* _WHAT THE TASK ASKS_
Please restate each entry exactly, without skipping any.

*** DATASET RECORDS ***

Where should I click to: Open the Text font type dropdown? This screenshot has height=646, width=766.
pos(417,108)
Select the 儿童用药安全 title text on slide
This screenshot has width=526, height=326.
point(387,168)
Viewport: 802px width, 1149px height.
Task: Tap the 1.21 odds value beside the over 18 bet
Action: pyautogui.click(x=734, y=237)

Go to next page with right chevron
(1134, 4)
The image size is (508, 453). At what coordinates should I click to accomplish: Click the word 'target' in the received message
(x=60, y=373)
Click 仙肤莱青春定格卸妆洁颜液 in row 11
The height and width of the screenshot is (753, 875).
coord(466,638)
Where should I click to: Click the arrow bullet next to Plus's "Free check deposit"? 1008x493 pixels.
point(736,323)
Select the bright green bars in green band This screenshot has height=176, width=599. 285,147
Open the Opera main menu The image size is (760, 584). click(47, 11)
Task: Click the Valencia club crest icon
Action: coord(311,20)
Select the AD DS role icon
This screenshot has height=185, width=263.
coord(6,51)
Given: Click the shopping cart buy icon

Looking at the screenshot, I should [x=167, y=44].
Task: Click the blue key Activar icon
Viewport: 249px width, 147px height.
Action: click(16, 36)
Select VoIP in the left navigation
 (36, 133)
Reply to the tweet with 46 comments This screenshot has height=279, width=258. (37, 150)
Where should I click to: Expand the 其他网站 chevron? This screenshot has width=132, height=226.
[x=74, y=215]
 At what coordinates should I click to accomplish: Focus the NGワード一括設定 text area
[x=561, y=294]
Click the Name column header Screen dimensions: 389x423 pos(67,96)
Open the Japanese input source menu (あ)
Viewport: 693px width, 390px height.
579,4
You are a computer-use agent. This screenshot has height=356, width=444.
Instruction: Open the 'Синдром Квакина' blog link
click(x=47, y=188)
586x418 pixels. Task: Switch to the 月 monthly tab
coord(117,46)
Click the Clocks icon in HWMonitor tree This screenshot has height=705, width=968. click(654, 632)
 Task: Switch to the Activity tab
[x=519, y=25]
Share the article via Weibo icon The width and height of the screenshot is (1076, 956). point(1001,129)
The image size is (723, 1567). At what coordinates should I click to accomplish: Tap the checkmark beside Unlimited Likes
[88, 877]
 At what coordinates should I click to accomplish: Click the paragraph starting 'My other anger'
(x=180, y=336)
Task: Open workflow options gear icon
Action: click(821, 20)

*** End of DATASET RECORDS ***

* _ANSWER SPACE_
Where should I click to: Open the Text font type dropdown? This screenshot has height=646, width=766.
pos(417,108)
Select the 儿童用药安全 title text on slide
This screenshot has width=526, height=326.
point(387,168)
Viewport: 802px width, 1149px height.
Task: Tap the 1.21 odds value beside the over 18 bet
Action: pyautogui.click(x=734, y=237)

Go to next page with right chevron
(1134, 4)
The image size is (508, 453). At what coordinates should I click to accomplish: Click the word 'target' in the received message
(x=60, y=373)
Click 仙肤莱青春定格卸妆洁颜液 in row 11
The height and width of the screenshot is (753, 875).
coord(466,638)
Where should I click to: Click the arrow bullet next to Plus's "Free check deposit"? 1008x493 pixels.
point(736,323)
Select the bright green bars in green band This screenshot has height=176, width=599. 285,147
Open the Opera main menu The image size is (760, 584). click(47, 11)
Task: Click the Valencia club crest icon
Action: coord(311,20)
Select the AD DS role icon
This screenshot has height=185, width=263.
coord(6,51)
Given: Click the shopping cart buy icon

Looking at the screenshot, I should [x=167, y=44].
Task: Click the blue key Activar icon
Viewport: 249px width, 147px height.
Action: click(16, 36)
Select VoIP in the left navigation
 (36, 133)
Reply to the tweet with 46 comments This screenshot has height=279, width=258. (37, 150)
Where should I click to: Expand the 其他网站 chevron? This screenshot has width=132, height=226.
[x=74, y=215]
 At what coordinates should I click to accomplish: Focus the NGワード一括設定 text area
[x=561, y=294]
Click the Name column header Screen dimensions: 389x423 pos(67,96)
Open the Japanese input source menu (あ)
Viewport: 693px width, 390px height.
579,4
You are a computer-use agent. This screenshot has height=356, width=444.
Instruction: Open the 'Синдром Квакина' blog link
click(x=47, y=188)
586x418 pixels. Task: Switch to the 月 monthly tab
coord(117,46)
Click the Clocks icon in HWMonitor tree This screenshot has height=705, width=968. click(654, 632)
 Task: Switch to the Activity tab
[x=519, y=25]
Share the article via Weibo icon The width and height of the screenshot is (1076, 956). point(1001,129)
The image size is (723, 1567). At what coordinates should I click to accomplish: Tap the checkmark beside Unlimited Likes
[88, 877]
 At what coordinates should I click to accomplish: Click the paragraph starting 'My other anger'
(x=180, y=336)
Task: Open workflow options gear icon
Action: click(821, 20)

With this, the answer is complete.